Im Jahr 1999 gelang es Piccard als Erstem, ohne Zwischenstopp die Welt in einem Ballon zu umrunden. Mit „Solar Impulse 1“ unternahmen die beiden Flugpioniere im Jahr 2013 bereits mehrere lange Flüge in Europa, Marokko sowie quer durch die USA. Ursprünglich sollte die Si2 bereits am Sonnabend in Abu Dhabi starten. Weil es aber in der Region sehr windig war, wurde der Start auf Montagmorgen verschoben.

Die Si2 ist das erste Flugzeug der Welt, das bis zu fünf Tage und Nächte allein mit Sonnenenergie in der Luft bleiben kann. Den Start erlebte unverhofft auch Bundeswirtschaftsminister Sigmar Gabriel (SPD), der gerade im Rahmen einer Reise durch mehrere Golfstaaten in Abu Dhabi angekommen war. Gabriel sei sichtlich beeindruckt gewesen, wurde berichtet. Zumal das Projekt der Schweizer ihm wohl gut zupasskommt: Schließlich will er auf seiner mehrtägigen Reise den Golfstaaten Saudi-Arabien, den Vereinigten Arabischen Emiraten und Katar Solartechnik made in Germany ans Herz legen. Kein Wunder also, wenn auch deutsche Sonnentechnik-Firmen auf einen Erfolg der Si2-Mission hoffen.

Von Omans Hauptstadt Maskat aus führt die Route an insgesamt 25 Flugtagen über Indien und China bis in die USA. Von New York geht es dann nach Südeuropa oder nach Nordafrika – je nach den aktuellen Windverhältnissen über dem Atlantik. Ende Juli oder Anfang August soll die Si2 wieder am Persischen Golf ankommen.

Mit Yoga und Hypnose wollen die Schweizer Flugpioniere fit bleiben. Beide Piloten haben intensiv trainiert, bevor sie aufbrachen. Mit diesen Entspannungstechniken soll es ihnen möglich sein, für Kurzphasen von 20 Minuten zu schlafen, sich anschließend aber trotzdem ausgeschlafen zu fühlen.

Fit zu bleiben ist für die Piloten auf ihrem Trip unter extremen Bedingungen ein wichtiges Thema: Denn im gerade mal 3,8 Quadratmeter „großen“ Cockpit können sie weder umherlaufen noch gibt es eine Toilette. Laut einem selbst gedrehten YouTube-Video müssen die beiden auf Flaschen zurückgreifen.
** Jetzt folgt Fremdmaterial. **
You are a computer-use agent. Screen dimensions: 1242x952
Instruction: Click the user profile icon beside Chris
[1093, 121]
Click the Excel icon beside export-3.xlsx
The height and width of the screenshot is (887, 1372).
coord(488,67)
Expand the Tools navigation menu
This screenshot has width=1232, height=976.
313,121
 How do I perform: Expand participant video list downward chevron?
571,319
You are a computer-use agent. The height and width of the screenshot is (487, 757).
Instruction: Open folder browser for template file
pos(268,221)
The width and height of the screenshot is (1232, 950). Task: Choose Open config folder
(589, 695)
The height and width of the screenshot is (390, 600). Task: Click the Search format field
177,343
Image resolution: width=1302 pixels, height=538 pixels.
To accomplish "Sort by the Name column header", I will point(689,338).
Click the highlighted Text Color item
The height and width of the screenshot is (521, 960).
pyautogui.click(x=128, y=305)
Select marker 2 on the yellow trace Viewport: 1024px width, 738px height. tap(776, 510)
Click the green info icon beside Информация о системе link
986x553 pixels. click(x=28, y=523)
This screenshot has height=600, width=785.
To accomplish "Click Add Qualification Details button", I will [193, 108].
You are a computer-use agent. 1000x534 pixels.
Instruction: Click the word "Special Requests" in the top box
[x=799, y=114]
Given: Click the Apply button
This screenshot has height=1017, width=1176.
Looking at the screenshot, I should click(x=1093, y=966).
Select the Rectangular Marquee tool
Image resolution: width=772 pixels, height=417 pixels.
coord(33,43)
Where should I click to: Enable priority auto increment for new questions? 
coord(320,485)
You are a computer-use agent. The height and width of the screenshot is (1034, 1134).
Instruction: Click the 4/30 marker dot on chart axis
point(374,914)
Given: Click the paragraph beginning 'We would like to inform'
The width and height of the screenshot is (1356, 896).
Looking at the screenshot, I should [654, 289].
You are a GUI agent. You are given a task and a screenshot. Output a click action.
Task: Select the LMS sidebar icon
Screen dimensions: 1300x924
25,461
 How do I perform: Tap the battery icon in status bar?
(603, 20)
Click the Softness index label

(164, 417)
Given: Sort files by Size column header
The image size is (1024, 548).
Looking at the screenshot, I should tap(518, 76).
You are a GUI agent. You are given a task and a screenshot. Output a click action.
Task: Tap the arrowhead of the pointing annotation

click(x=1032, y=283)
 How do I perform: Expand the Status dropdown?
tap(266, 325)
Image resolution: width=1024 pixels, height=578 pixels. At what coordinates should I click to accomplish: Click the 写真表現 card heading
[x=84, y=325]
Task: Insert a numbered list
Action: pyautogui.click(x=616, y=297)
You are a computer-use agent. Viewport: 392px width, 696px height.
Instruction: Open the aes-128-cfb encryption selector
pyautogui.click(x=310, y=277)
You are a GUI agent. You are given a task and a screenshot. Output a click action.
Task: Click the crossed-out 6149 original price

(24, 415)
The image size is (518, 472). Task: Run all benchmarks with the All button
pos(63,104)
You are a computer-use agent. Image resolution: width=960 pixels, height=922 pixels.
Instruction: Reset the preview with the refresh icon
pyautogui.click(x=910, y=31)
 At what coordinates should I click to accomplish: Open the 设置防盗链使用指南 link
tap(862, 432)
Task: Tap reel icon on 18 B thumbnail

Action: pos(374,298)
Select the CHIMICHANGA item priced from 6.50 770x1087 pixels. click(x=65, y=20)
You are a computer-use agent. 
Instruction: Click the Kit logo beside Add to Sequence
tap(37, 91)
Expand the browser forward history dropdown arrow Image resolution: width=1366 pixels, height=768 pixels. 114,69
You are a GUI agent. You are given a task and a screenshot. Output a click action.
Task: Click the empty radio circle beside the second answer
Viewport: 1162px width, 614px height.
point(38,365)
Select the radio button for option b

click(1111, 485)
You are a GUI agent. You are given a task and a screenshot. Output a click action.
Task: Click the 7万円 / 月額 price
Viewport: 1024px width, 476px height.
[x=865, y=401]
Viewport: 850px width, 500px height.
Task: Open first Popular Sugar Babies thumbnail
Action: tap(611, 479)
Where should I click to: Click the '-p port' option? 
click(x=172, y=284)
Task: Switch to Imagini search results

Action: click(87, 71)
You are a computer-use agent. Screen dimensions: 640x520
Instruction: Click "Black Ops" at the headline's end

Eine extreme Etappe liegt zwischen China und Hawaii – die Strecke muss ein Pilot in fünf Tagen und fünf Nächten nonstop bewältigen.

Es hilft sicher, dass die Si2 quasi ein fliegendes Technologielabor mit etlichen Unterstützungssystemen ist, darunter ein einfacher Autopilot. Manche wurden eigens für den Weltumrundungsflug entwickelt. So wird das Aufmerksamkeitsniveau des Piloten ständig mittels eines Elektrokardiogramms von der Größe einer Streichholzschachtel überwacht. Ein im Pilotenanzug integriertes Vibrationssystem schlägt Alarm, wenn das Flugzeug sich zu stark neigt. Nützlich auch die „smarte“ Kunststoff-Faser des Anzugs. Sie hält die Körpertemperatur stabil, denn Heizung oder Klimaanlage gibt es nicht.